Collected data:
>>

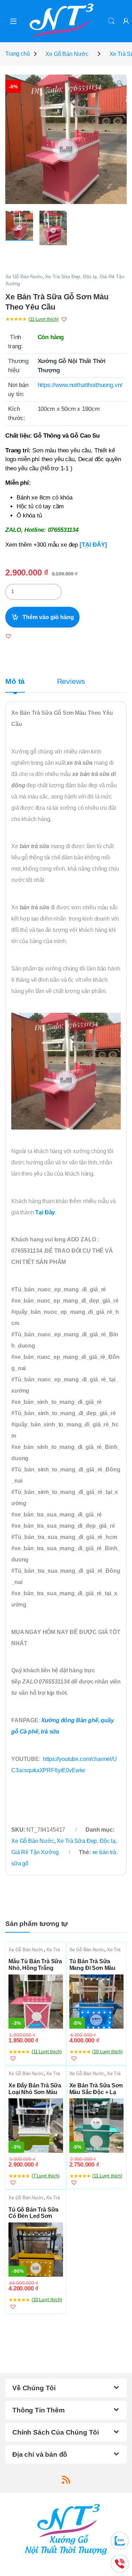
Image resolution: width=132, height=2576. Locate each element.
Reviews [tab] (71, 681)
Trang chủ (17, 54)
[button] (120, 83)
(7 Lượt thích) (45, 2176)
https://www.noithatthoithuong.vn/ (80, 385)
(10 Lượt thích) (107, 2051)
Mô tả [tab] (15, 681)
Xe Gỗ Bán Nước (66, 54)
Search (111, 21)
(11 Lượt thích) (43, 319)
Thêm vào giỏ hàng (48, 617)
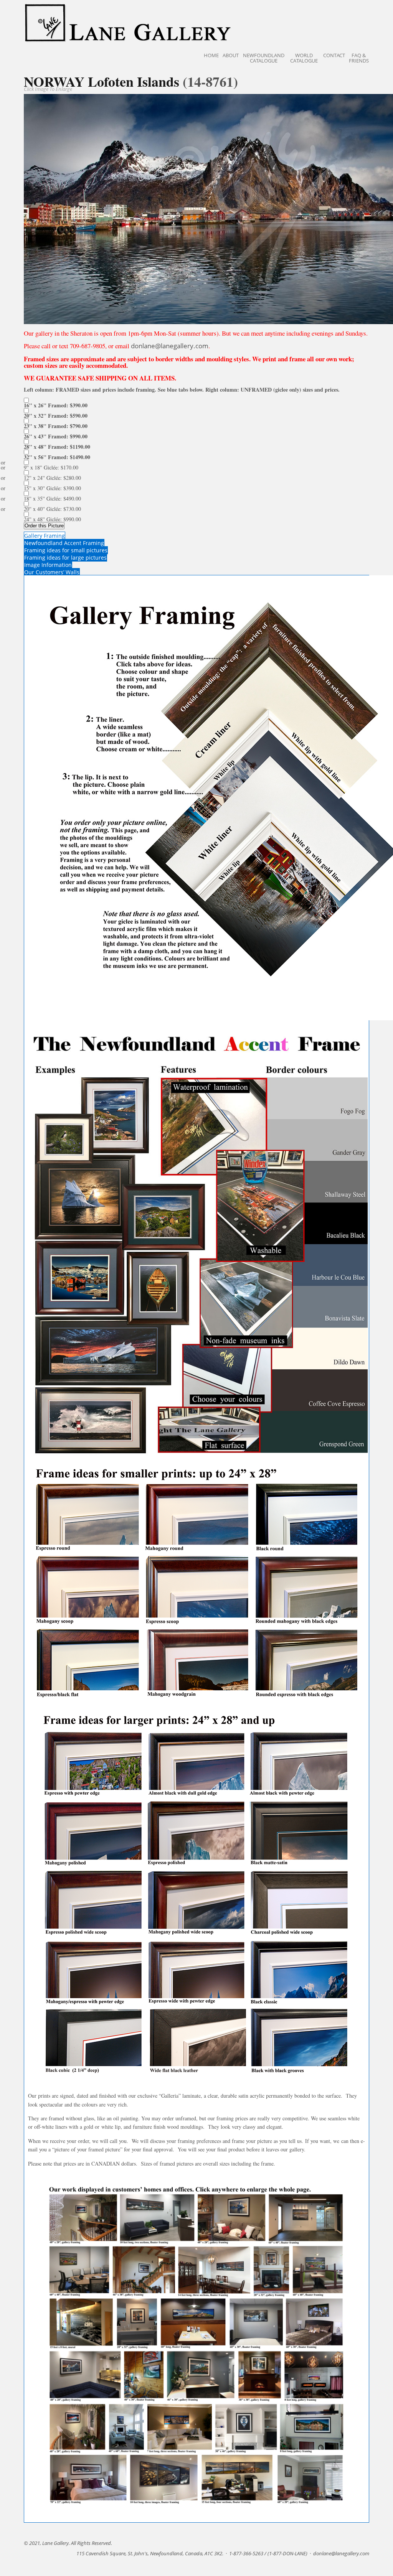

<<

## What to work on
Among the entries above, which lines include "thích"? List them all.

## Answer area
(7 Lượt thích) (45, 2176)
(10 Lượt thích) (107, 2051)
(11 Lượt thích) (43, 319)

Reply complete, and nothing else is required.